The convention was opened yesterday with opening prayers by Rabbi Nathan Blechman, a brief word of greeting by Rabbi Elias Margolies of Mount Vernon, chairman of the convention committee, and cabled greetings from Dr. Cyrus Adler, president of the Jewish Theological Seminary, who is now in Basle.

Prof. Louis Ginsberg of the Jewish Theological Seminary urged the rabbis to emphasize responsibility to American Israel rather than to individual congregations. He pleaded that Jewish scholars should stress Bible study which Christian scholars now monopolize. A symposium on Jewish Nationalism and Conservative Judaism was led by Dr. Max Kadushin of Chicago, Rabbi David Aronson of Minneapolis, and Rabbi Harry Cohen of Jacksonville.

In discussing the presidential address of Rabbi Israel Levinthal, Rabbi Louis Finkelstein, urged the Assembly to take authority in religious matters courageously and to deal with Jewish social and ritual problems as they come up. He urged that the Assembly’s committee on Jewish law interpretation should designate qualified rabbinical courts to decide Jewish questions with dignity and with due regard to the demands of modern life.
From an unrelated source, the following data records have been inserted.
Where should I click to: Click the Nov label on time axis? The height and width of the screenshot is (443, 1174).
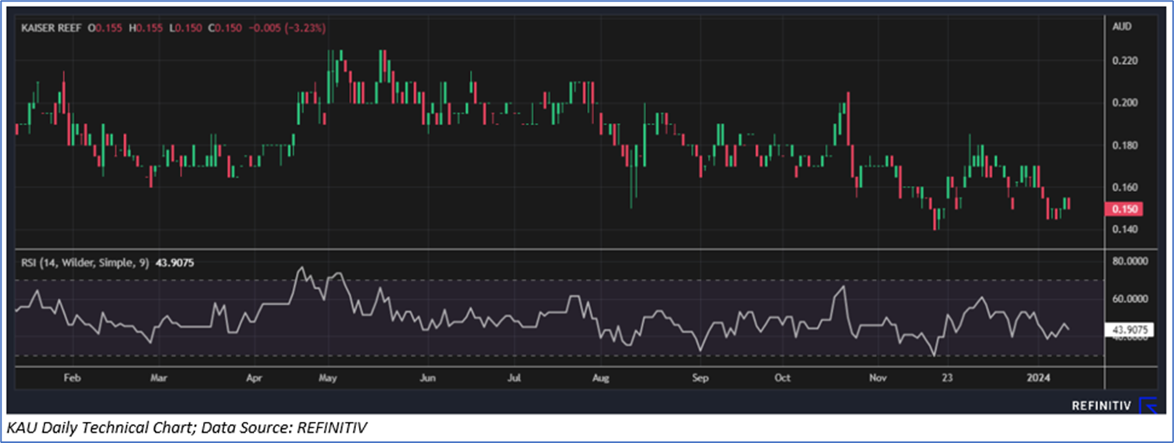(877, 378)
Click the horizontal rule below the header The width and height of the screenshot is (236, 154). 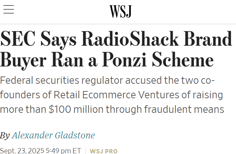click(x=118, y=24)
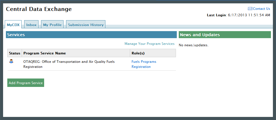
Task: Switch to the MyCDX tab
Action: coord(13,25)
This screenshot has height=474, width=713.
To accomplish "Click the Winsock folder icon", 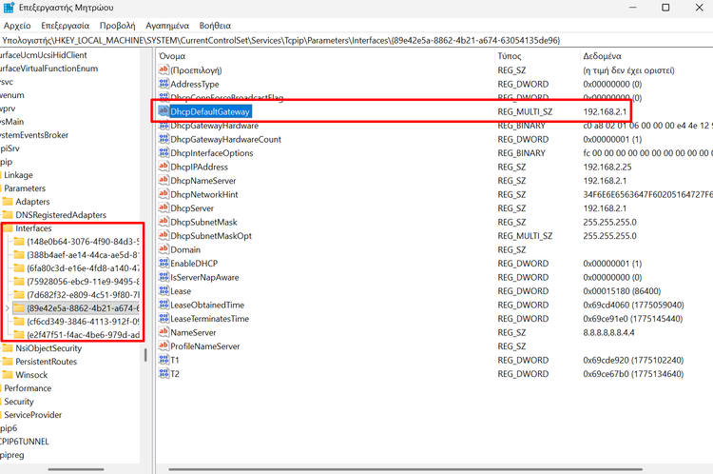I will pos(8,375).
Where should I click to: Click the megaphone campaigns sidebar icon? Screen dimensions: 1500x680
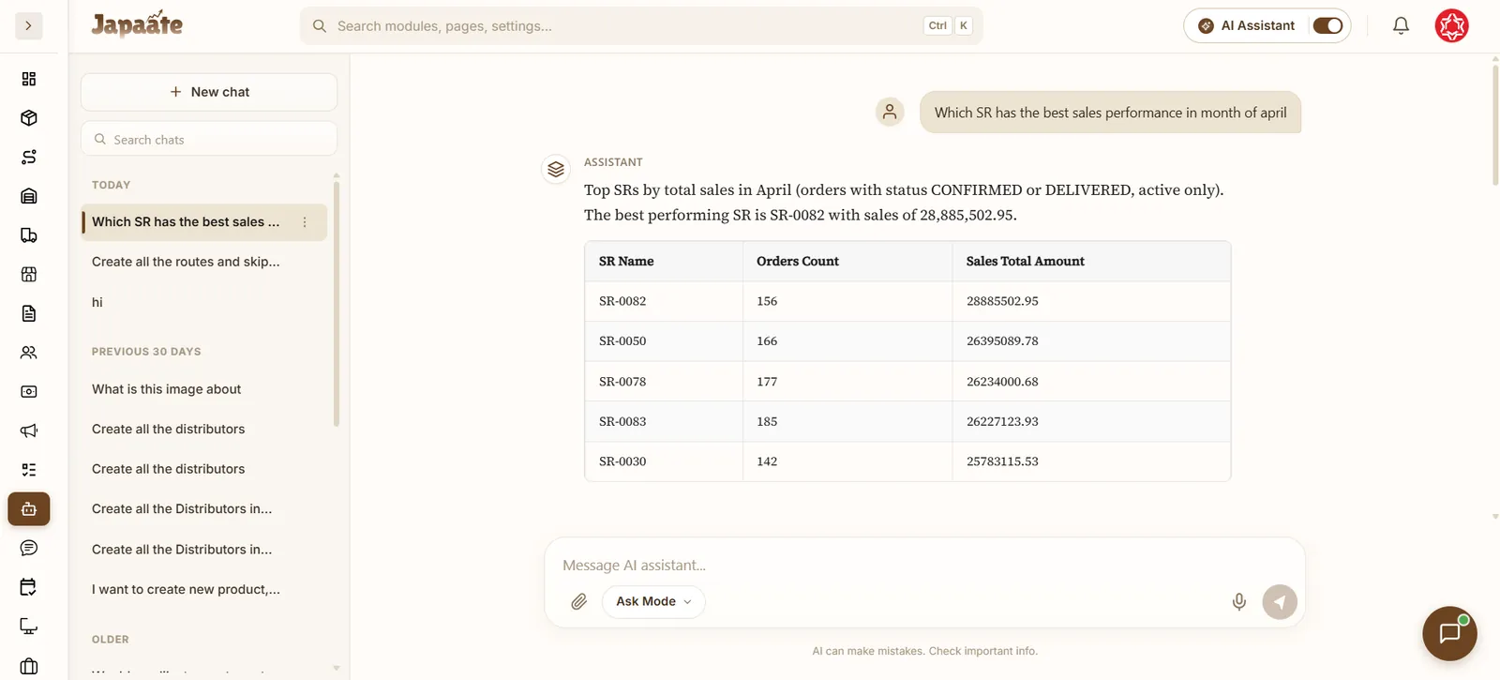click(29, 431)
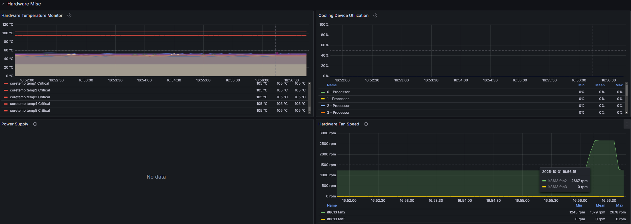Collapse the Hardware Misc row chevron
Viewport: 631px width, 224px height.
[3, 4]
Rabbi Milton Steinberg of Indianapolis and Rabbi Simon Greenberg of Philadelphia demanded that the Jewish Theological Seminary should take a more progressive attitude. Rabbis Jacob Katz and Alexander Basel, both of the Bronx, deprecated the practice of New York Orthodox rabbis to call upon city and state authorities to enforce Jewish dietary laws as undignified. Rabbi Max Drob of Philadelphia defended the practice on the plea that it combated swindlers.